Nobody has said 'poor dog' on this thread, you have volunteered information about your partner hitting your dog, which people are not going to like (myself included) & to which they will respond- most people on here aren't keen on animals getting hit. You have claimed your (dog aggressive!)dog regularly escapes, therefore this is an issue you have to address, because what you are letting your dog do is illegal. You have had advice, but keep coming up with excuses for not implementing any of them, that is down to you. If you can't or won't do something about your unsafe garden, then the only option is not to let her out unsupervised. Simples


----------



## Tonipascoe11 (Aug 21, 2013)

__What to do__: Decide whether each statement agrees with the forum post about the escaping dog, and answer yes or no with the deciding words of the post quoted exactly. 1. According to the post, no one on the thread has said 'poor dog'. 2. The post describes the dog as dog aggressive. 3. The post says the person has not been given any advice.

(Text and item location entries)

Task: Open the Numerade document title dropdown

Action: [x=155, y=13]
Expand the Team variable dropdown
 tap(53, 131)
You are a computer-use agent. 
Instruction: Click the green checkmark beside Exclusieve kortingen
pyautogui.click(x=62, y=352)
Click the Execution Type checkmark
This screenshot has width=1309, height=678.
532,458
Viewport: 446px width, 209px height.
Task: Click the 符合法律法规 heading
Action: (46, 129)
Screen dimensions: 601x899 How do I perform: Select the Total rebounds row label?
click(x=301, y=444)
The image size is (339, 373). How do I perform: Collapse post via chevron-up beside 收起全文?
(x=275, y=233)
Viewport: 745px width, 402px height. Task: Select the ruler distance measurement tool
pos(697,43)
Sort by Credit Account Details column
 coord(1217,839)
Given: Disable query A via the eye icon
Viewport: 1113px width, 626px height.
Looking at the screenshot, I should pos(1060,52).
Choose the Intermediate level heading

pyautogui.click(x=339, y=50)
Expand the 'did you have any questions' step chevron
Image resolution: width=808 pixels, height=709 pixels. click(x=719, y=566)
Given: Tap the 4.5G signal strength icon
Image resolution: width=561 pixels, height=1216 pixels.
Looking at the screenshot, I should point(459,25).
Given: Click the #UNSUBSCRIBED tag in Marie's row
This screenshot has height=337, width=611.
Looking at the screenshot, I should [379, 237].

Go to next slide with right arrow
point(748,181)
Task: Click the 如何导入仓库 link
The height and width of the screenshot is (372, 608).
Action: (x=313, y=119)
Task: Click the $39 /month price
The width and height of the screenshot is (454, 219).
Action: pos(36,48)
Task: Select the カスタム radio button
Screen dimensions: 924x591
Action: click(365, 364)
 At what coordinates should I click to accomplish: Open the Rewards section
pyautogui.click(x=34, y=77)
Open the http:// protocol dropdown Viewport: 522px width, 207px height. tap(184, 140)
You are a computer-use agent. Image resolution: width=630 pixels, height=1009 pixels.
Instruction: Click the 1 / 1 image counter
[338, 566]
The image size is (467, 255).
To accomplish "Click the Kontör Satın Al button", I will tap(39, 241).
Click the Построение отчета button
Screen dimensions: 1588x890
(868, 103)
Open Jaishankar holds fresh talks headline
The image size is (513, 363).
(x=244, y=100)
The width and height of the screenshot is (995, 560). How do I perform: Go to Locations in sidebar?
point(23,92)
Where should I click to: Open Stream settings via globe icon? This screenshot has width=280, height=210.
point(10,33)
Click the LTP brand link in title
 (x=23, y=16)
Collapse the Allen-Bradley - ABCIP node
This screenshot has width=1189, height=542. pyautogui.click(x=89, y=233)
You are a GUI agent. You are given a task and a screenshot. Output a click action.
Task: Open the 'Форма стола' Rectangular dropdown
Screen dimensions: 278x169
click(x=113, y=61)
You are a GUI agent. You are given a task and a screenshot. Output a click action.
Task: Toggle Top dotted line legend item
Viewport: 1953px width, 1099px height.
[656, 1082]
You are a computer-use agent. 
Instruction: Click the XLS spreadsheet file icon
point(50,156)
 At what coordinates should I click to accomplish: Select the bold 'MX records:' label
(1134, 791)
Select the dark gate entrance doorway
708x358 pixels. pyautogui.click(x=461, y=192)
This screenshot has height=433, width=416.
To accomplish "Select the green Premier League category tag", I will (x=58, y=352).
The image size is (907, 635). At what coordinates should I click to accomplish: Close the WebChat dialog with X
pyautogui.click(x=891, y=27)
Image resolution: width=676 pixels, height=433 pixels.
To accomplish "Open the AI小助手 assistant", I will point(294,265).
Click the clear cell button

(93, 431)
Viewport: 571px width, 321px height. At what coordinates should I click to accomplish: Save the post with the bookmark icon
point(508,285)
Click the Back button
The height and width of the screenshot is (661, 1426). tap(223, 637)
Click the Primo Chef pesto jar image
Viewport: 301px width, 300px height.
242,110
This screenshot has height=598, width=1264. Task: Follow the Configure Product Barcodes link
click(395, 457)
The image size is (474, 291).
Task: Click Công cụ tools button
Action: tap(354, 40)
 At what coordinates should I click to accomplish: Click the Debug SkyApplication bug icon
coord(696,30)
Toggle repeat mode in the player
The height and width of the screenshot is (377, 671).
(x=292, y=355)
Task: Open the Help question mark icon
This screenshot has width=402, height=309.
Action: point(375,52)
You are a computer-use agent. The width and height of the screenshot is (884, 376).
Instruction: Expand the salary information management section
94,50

__Complete output__:
1. Yes: "Nobody has said 'poor dog' on this thread"
2. Yes: "You have claimed your (dog aggressive!)dog regularly escapes"
3. No: "You have had advice, but keep coming up with excuses for not implementing any of them"